▶ _SUPPLIED MATERIAL_:
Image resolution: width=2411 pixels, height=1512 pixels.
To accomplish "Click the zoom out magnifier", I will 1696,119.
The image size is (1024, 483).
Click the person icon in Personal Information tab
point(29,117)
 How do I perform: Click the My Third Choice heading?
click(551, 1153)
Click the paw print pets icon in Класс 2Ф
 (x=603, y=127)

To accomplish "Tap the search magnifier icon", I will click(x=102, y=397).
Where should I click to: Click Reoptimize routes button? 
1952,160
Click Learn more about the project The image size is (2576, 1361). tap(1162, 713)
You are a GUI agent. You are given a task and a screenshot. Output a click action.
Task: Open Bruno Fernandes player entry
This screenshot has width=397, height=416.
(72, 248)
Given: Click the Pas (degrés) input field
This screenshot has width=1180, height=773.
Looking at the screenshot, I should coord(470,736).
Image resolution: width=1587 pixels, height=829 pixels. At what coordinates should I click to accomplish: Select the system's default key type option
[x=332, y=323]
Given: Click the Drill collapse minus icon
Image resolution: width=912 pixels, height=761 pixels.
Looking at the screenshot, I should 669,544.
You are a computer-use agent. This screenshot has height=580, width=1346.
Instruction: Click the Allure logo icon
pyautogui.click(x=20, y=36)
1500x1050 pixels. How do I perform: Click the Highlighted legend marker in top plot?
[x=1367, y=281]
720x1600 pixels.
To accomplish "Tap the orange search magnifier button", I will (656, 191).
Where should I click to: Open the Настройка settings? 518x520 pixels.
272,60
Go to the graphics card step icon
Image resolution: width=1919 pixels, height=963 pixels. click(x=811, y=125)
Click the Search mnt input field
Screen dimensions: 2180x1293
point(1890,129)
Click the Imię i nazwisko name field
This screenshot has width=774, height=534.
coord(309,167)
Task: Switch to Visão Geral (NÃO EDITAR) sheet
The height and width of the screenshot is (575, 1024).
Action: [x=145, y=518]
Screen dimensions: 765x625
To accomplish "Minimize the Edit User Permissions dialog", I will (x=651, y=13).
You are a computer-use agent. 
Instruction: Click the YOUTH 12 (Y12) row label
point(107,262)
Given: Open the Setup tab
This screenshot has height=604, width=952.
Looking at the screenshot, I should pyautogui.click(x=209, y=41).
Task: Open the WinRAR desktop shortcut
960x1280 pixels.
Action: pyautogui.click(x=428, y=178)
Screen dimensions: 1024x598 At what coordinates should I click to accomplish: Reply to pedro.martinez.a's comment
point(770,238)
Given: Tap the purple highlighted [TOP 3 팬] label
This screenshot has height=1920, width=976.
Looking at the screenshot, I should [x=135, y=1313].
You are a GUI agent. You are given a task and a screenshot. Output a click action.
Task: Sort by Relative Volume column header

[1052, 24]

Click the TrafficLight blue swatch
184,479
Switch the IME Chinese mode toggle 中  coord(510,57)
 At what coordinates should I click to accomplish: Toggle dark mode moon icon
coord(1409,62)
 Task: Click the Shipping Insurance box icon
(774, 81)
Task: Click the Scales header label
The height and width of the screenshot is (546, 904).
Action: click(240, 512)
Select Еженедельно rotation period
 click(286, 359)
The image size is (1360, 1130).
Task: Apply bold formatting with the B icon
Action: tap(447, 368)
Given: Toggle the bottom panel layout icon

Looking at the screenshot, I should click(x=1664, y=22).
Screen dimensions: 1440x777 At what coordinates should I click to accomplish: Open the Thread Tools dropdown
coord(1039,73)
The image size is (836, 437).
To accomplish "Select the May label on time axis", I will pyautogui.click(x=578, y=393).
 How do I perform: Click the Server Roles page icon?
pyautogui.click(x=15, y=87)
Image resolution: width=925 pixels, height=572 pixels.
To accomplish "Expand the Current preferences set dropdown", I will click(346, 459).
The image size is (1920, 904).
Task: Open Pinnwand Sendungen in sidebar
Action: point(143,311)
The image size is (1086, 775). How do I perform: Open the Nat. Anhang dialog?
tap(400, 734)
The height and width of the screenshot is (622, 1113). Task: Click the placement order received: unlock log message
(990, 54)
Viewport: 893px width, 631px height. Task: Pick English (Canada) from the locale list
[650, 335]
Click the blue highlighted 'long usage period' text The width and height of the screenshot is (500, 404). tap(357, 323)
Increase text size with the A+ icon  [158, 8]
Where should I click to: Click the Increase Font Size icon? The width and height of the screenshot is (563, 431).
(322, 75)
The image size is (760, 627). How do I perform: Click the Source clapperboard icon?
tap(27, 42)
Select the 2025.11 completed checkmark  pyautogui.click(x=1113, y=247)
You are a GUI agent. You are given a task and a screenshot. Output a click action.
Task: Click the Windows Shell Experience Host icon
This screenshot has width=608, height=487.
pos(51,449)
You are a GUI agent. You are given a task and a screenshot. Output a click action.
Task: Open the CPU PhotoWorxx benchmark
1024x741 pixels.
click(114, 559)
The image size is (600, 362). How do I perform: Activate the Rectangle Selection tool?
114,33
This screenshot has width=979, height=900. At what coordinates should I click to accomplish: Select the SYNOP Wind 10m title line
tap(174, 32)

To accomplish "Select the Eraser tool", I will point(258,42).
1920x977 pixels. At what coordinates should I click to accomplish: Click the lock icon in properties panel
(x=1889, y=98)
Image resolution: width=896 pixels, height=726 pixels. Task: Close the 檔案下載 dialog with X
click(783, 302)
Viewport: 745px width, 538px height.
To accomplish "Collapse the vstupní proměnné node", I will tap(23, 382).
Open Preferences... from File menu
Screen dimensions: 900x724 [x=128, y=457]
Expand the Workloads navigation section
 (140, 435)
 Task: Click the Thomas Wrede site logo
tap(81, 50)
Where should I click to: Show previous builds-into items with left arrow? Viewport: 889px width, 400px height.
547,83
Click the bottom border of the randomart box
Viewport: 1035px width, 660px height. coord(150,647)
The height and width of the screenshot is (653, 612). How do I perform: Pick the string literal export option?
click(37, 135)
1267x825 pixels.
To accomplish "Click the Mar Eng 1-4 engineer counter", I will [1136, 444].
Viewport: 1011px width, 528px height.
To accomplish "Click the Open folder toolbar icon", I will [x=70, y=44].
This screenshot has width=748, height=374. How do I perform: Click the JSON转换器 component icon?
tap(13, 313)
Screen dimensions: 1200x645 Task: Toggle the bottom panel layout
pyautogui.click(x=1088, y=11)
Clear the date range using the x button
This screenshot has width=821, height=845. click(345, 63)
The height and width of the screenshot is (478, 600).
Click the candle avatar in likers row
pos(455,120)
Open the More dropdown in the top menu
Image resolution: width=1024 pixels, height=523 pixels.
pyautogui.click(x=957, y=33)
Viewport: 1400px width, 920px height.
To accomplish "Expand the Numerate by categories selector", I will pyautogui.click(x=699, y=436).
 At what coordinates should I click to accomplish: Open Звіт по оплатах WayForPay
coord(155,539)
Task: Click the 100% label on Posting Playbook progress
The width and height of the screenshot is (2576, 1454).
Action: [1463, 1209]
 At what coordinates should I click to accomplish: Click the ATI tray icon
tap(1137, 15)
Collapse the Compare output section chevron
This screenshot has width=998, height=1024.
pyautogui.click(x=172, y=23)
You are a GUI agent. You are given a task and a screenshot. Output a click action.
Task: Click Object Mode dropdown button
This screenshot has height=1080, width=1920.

▶ _YOUR GOAL_:
Could you return exactly the stretch of the data above that starts at the line with "This screenshot has width=1180, height=773." and ends at the line with "Given: Click the Drill collapse minus icon", both lines included?

▶ _SOLUTION TO THIS TASK_:
This screenshot has width=1180, height=773.
Looking at the screenshot, I should coord(470,736).
Image resolution: width=1587 pixels, height=829 pixels. At what coordinates should I click to accomplish: Select the system's default key type option
[x=332, y=323]
Given: Click the Drill collapse minus icon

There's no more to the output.